The folder `directed-abilene-zhang-5min-over-6months-ALL` contains 10 xml files from sndlib each standing for traffic in one 5min timespan.
The configuration you find in `trace_xml_reader_config.yaml`. It contains:
```yaml
source: "directed-abilene-zhang-5min-over-6months-ALL"
# result_trace_filename: <> # default = f'{directory}_{_from}-{to}_trace.csv'
# intermediate_result_filename: <> # default = result_trace_filename + "_intermediate
# _from: 0 # default 0
# to: 100 # default None, means slice is [_from:]
node_name_map: abilene_node_name_map.yaml # default None, means leave the names
run_duration: 100 # default 100
scale_factor: 0.001 # default 0.001
change_rate: 2 # default 2
#ingress_nodes: # default None, means choose all nodes
# - pop0
# - pop1
```
Parameter `source` points to the folder with the xml files. Execute:
```sh
coord-sim/params/convert_traces$ python3 convert_traces.py --config_file trace_xml_reader_config.yaml
[...]
23:20:54: 10 files in directory
23:20:54: Chosen files: os.listdir(directed-abilene-zhang-5min-over-6months-ALL)[0:]
[...]
23:21:00: Written to directed-abilene-zhang-5min-over-6months-ALL_0-None_trace.csv. Last time step 1800
[...]
23:21:00: inter_arrival_mean range: 0.323815912931867, 36.447214465141315
23:21:00: ... mean: 7.381947818616778
23:21:00: ... median: 5.646327364198291
23:21:00: ... std: 5.661472126922231
```
The converted trace is written to `directed-abilene-zhang-5min-over-6months-ALL_0-None_trace.csv`. Reading the files takes most of the time. That's why the script writes some intermediate data to another csv file (in this case it is named `directed-abilene-zhang-5min-over-6months-ALL_0-None_intermediate.csv`). You can reuse it with different parameters by setting the `source` parameter to the filename of the intermediate.
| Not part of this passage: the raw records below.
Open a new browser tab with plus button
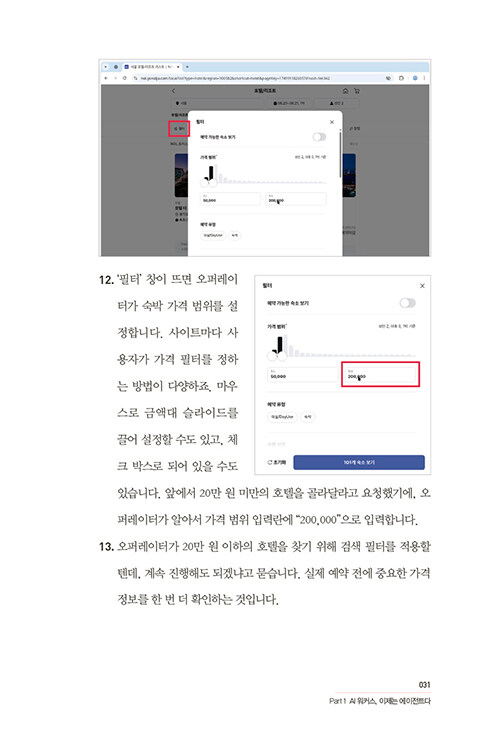500x740 pixels. pyautogui.click(x=187, y=67)
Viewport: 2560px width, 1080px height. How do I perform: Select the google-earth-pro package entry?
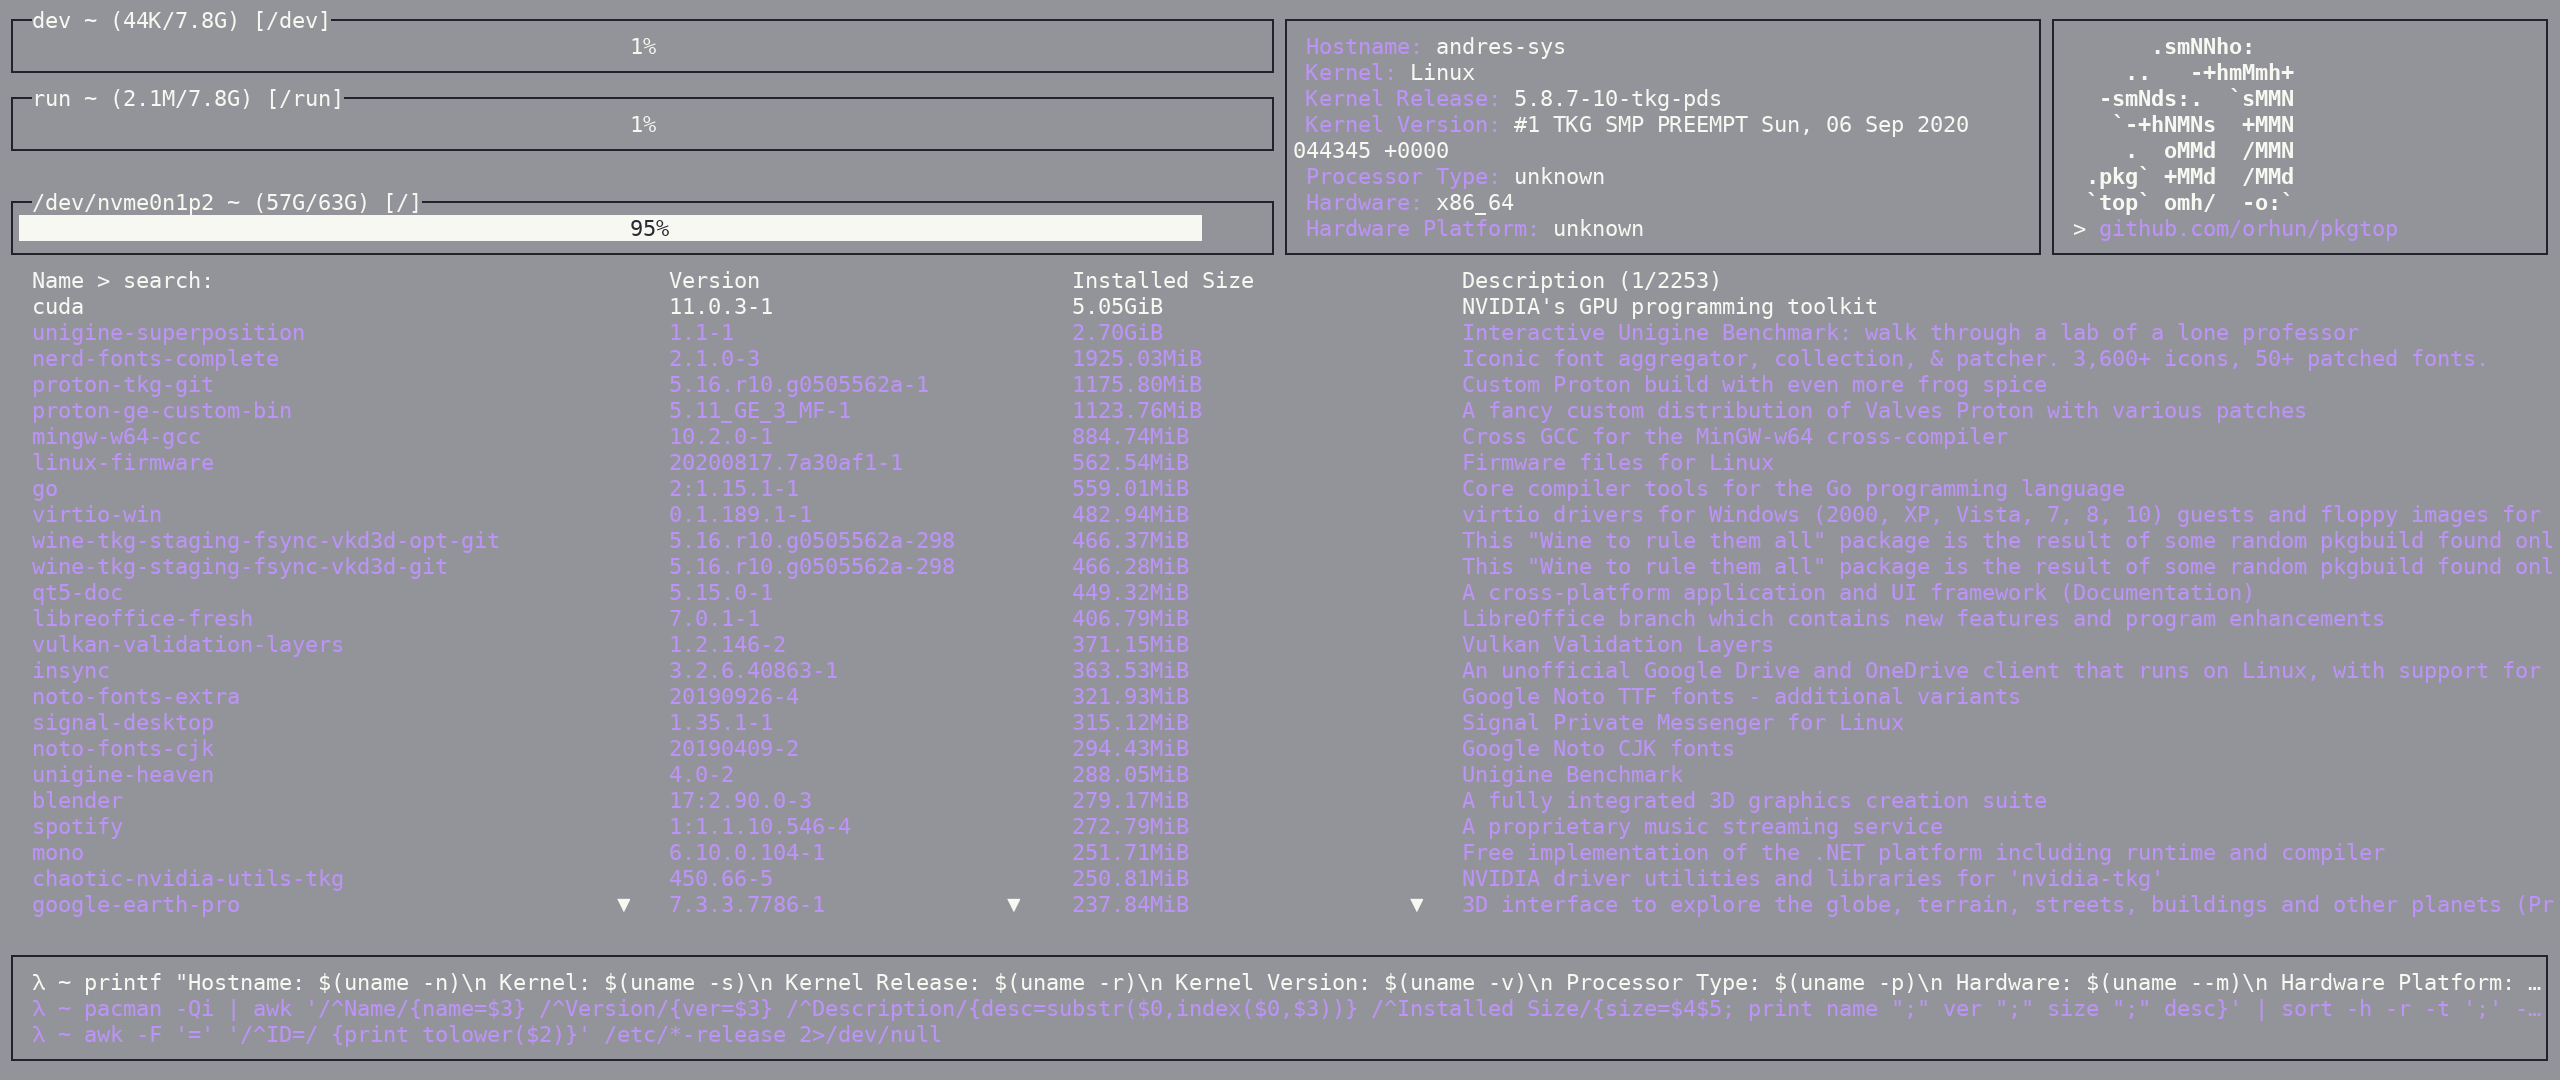coord(136,905)
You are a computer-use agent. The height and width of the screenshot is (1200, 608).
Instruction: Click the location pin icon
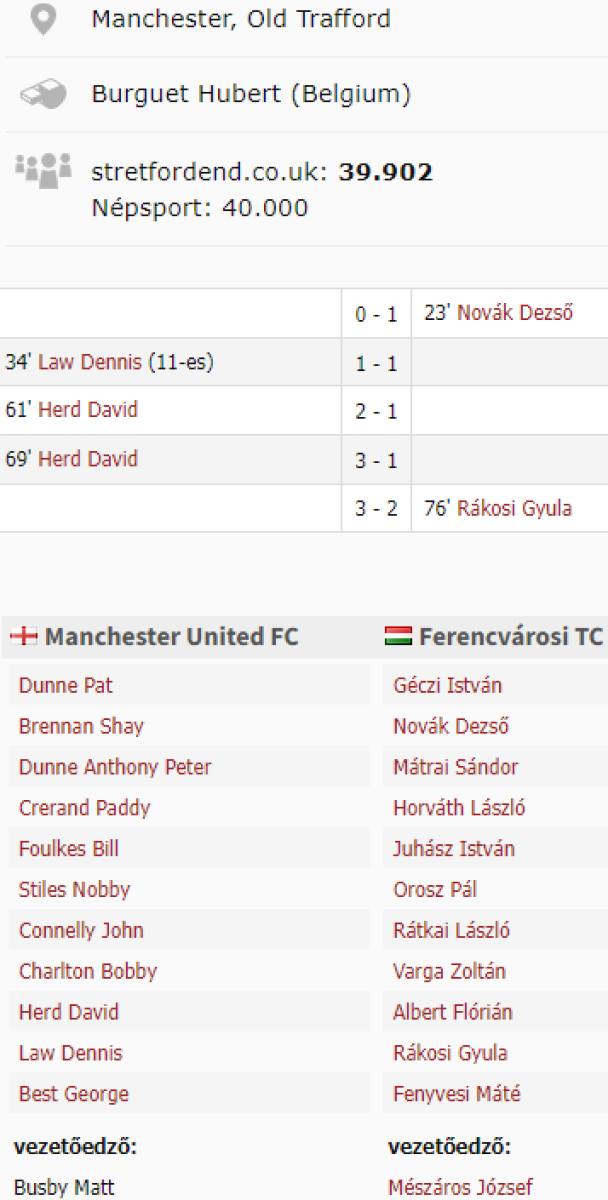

For example we want to include not all ingress nodes:
`trace_xml_reader_config.yaml`:
```yaml
source: directed-abilene-zhang-5min-over-6months-ALL_0-None_intermediate.csv
result_trace_filename: ing_pop0_pop1.csv
[...]
ingress_nodes: # default None, means choose all nodes
- pop0
- pop1
```
We also give the resulting trace_file another filename to avoid overwriting:
```sh
coord-sim/params/convert_traces$ python3 convert_traces.py --config_file trace_xml_reader_config.yaml
```
The script will work on the data from the intermediate file. By default filenames are constructed from the directory the arguments `_from` and `to`. You also can assign filenames to to the intermediate and the results file:
`trace_xml_reader_config.yaml`:
```yaml
source: "directed-abilene-zhang-5min-over-6months-ALL"
intermediate_result_filename: directed-abilene-zhang-5min-over-6months-ALL_0-None_intermediate.csv
result_trace_filename: ing_pop0_pop1.csv
[...]
```
Since a batch from sndlib contains so many files you can choose a sample of them with arguments `_from` and `to`, which defines a slice. The script calls: `os.listdir(source)[_from:to]` if source is a directory. That way you can limit the number of files to read. If `source` is set to an intermediate file it will be also sliced according to those parameters.
The node names in our network files differ from those in sndlib. To change them a yaml file is assigned. In the above config example parameter `node_name_map` was set to `abilene_node_name_map.yaml`, which looks like this:
```yaml
# defines how to rename nodes (from keys to values). If a node is set to null it will be removed from the
# dataframe. If a node is not mentioned in the yaml it will be ignored, the name will be kept.
ATLAM5: null # this node is removed and does not appear even in the intermediate
ATLAng: pop9 # renamed from ATLAng to pop9
CHINng: pop1
DNVRng: pop6
HSTNng: pop8
IPLSng: pop10
KSCYng: pop7
LOSAng: pop5
NYCMng: pop0
SNVAng: pop4
STTLng: pop3
WASHng: pop2
```
Save plots of the `data_rate` or the `inter_arrival_mean`:
```sh
coord-sim/params/convert_traces$ python3 convert_traces.py --config_file trace_xml_reader_config.yaml --save_plots data_rate inter_arrival_mean
coord-sim/params/convert_traces$ tree
.
├── abilene_node_name_map.yaml
├── convert_traces.py
├── directed-abilene-zhang-5min-over-6months-ALL
│   ├── demandMatrix-abilene-zhang-5min-20040302-1830.xml
│ ├── [...]
│   └── demandMatrix-abilene-zhang-5min-20040907-0905.xml
├── directed-abilene-zhang-5min-over-6months-ALL_0-None_intermediate.csv
├── directed-abilene-zhang-5min-over-6months-ALL_0-None_trace.csv
├── directed-abilene-zhang-5min-over-6months-ALL_0-None_trace_data_rate.png <---
├── directed-abilene-zhang-5min-over-6months-ALL_0-None_trace_inter_arrival_mean.png <---
├── directed-abilene-zhang-5min-over-6months-ALL_0-None_trace_meta.yaml
└── trace_xml_reader_config.yaml
```
Save plots as pdf:
```sh
coord-sim/params/convert_traces$ python3 convert_traces.py --config_file trace_xml_reader_config.yaml --save_plots data_rate inter_arrival_mean --plot_format pdf
```
Show plots in the end of the script by calling plt.show():
```sh
coord-sim/params/convert_traces$ python3 convert_traces.py --config_file trace_xml_reader_config.yaml --plot data_rate inter_arrival_mean
```
For more information look at the doctrings in the script or the comments in the example config.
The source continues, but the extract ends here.